Siamese Network for gender recognition

Hi everyone, recently I started to read about Siamese Nets and I wanted to try this type of model on a gender recognition task. My data is a .csv dataset containing ~3000 n-vectors of audio features (n=20). The loss function I’m using is the Contrastive Loss.
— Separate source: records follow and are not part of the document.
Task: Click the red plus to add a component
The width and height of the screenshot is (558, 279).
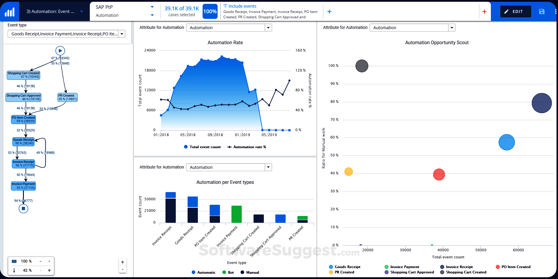Action: pyautogui.click(x=484, y=11)
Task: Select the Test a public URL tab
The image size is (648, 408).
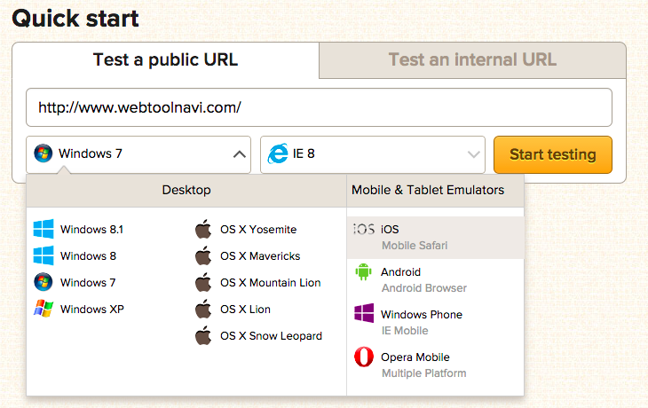Action: 165,60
Here is my model:

class ContrastiveLoss(torch.nn.Module):
  """
  Contrastive loss function.
  Based on: http://yann.lecun.com/exdb/publis/pdf/hadsell-chopra-lecun-06.pdf
  """
  
  def __init__(self, margin=1.0):
      super(ContrastiveLoss, self).__init__()
      self.margin = margin

  def forward(self, output1, output2, label):
      euclidean_distance = F.pairwise_distance(output1, output2)
      loss_contrastive = torch.mean((1-label) * torch.pow(euclidean_distance.double(), 2) +
                                    (label) * torch.pow(torch.clamp(self.margin - euclidean_distance.double(), min=0.0), 2))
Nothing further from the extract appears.